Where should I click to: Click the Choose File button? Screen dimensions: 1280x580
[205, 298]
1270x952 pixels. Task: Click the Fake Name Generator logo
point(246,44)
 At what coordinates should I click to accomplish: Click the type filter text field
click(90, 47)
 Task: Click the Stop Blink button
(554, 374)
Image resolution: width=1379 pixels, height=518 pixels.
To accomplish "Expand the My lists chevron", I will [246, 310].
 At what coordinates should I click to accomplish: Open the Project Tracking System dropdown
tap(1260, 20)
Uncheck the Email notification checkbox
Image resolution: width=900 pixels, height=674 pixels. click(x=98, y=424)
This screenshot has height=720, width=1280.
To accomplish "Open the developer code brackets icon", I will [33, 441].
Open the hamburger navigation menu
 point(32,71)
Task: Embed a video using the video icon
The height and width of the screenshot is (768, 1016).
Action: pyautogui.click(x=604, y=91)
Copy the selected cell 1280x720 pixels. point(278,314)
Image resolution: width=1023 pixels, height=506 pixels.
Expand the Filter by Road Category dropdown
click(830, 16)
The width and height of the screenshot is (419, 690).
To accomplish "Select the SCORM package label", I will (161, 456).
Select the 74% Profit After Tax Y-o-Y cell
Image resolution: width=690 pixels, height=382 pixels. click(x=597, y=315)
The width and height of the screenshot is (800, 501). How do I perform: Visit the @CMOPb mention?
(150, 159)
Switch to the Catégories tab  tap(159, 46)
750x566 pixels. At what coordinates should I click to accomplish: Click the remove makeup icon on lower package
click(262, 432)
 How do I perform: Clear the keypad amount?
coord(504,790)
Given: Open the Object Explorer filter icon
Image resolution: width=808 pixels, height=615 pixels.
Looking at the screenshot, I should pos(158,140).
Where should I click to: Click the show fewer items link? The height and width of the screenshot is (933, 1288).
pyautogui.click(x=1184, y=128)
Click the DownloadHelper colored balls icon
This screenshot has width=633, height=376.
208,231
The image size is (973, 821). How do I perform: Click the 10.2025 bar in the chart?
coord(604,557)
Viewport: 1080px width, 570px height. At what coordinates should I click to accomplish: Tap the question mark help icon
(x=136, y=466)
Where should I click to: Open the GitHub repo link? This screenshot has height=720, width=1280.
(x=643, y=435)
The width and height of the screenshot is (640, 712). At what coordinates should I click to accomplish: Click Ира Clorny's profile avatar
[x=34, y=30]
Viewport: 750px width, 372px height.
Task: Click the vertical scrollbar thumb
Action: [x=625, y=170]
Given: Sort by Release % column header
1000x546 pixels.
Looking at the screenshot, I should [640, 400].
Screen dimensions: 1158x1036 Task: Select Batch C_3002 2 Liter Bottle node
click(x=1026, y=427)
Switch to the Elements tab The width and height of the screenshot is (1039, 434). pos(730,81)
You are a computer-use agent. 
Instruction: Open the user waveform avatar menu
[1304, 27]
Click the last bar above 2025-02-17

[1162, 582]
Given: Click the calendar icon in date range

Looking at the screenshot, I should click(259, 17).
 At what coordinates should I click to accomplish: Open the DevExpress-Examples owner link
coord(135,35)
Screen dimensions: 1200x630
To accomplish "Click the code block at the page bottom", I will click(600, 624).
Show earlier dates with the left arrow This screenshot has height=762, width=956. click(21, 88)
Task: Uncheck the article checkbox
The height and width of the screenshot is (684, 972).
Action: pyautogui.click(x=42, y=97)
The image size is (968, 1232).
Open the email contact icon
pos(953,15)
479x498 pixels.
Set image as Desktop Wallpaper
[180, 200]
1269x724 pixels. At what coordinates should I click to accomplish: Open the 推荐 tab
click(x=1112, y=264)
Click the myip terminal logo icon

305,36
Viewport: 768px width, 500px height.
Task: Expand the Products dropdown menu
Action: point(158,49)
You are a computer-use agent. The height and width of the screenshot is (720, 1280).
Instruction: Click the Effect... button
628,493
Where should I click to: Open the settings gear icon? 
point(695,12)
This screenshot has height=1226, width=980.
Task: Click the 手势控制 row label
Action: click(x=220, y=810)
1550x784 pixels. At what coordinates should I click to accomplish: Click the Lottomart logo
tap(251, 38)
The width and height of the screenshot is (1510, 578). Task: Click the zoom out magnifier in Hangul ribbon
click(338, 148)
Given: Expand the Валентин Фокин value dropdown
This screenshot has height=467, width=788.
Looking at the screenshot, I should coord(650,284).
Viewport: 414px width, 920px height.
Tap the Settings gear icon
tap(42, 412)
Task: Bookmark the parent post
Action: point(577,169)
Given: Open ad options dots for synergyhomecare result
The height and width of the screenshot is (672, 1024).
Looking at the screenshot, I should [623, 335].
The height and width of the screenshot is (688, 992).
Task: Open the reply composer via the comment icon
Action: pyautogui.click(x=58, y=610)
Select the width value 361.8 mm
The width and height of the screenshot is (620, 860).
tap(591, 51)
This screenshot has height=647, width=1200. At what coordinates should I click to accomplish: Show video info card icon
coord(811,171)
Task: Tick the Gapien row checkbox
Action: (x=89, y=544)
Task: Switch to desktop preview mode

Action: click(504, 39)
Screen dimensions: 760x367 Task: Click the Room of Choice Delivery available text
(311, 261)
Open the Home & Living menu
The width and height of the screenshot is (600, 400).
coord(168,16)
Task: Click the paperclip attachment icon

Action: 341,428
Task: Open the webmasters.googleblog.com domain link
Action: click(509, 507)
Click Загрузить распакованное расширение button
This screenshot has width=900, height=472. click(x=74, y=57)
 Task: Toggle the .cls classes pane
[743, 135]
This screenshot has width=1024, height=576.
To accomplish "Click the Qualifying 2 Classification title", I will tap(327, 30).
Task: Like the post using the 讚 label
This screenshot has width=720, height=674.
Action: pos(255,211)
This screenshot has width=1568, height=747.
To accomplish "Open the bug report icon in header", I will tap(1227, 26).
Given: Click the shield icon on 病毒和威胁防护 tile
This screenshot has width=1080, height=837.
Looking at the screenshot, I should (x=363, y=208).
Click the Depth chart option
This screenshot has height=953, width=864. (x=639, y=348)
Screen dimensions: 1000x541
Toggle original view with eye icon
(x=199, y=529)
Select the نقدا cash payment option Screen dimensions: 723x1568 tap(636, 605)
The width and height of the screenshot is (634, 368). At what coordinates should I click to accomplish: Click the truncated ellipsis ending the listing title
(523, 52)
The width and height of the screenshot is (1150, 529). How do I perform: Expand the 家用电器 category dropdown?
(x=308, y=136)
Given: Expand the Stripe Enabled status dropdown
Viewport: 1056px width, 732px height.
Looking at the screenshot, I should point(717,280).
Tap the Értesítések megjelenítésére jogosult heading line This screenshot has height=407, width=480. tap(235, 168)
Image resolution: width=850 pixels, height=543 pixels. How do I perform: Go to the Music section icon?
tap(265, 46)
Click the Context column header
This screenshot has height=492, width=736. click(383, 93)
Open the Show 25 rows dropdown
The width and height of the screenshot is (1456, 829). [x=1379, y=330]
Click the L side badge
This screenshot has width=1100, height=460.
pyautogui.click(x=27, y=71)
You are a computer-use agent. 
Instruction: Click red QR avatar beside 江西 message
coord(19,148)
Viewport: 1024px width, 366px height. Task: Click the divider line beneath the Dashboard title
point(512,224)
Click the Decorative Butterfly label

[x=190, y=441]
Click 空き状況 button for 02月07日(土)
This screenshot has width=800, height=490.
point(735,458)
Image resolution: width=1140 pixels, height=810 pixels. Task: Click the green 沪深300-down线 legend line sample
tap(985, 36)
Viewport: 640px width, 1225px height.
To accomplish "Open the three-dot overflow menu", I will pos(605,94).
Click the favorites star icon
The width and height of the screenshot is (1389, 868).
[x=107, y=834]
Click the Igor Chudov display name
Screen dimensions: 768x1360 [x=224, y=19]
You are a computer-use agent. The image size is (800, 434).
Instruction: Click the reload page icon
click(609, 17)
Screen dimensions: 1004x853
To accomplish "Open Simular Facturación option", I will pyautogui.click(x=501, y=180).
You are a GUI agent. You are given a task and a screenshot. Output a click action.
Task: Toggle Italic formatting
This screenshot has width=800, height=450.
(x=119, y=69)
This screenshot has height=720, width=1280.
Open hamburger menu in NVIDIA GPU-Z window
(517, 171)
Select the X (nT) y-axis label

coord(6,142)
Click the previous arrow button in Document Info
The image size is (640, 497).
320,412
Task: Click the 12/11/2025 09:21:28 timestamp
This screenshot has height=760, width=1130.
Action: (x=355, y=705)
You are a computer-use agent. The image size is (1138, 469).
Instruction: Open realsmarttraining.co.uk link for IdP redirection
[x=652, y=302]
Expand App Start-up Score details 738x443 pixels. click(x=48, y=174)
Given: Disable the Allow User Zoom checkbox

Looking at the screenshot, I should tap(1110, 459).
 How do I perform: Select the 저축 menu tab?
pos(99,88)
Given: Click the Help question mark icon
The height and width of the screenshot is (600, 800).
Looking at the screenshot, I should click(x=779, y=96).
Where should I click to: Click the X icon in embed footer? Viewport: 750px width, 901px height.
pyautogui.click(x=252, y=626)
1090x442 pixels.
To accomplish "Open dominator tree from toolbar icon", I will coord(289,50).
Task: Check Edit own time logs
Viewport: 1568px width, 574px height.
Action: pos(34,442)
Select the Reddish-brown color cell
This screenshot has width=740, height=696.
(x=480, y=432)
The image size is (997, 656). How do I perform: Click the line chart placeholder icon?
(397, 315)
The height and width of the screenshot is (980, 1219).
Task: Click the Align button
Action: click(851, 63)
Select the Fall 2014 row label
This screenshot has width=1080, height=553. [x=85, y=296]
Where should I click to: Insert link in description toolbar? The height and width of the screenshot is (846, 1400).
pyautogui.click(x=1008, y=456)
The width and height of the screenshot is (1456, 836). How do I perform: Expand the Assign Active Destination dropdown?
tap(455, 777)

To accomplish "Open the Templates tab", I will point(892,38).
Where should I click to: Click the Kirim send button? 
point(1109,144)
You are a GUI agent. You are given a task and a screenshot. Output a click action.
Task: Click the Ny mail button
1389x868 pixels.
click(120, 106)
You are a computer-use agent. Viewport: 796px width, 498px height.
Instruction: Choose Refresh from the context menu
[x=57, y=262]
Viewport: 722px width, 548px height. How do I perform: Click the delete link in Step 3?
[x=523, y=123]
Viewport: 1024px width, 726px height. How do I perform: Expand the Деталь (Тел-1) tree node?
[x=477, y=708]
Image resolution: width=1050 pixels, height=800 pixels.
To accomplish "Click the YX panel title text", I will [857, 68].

^^^^

Task objective: Would you give again, word for word, every line from the one with "Task: Click the Ny mail button" through the final line of the listing above?

Response below:
Task: Click the Ny mail button
1389x868 pixels.
click(120, 106)
You are a computer-use agent. Viewport: 796px width, 498px height.
Instruction: Choose Refresh from the context menu
[x=57, y=262]
Viewport: 722px width, 548px height. How do I perform: Click the delete link in Step 3?
[x=523, y=123]
Viewport: 1024px width, 726px height. How do I perform: Expand the Деталь (Тел-1) tree node?
[x=477, y=708]
Image resolution: width=1050 pixels, height=800 pixels.
To accomplish "Click the YX panel title text", I will [857, 68].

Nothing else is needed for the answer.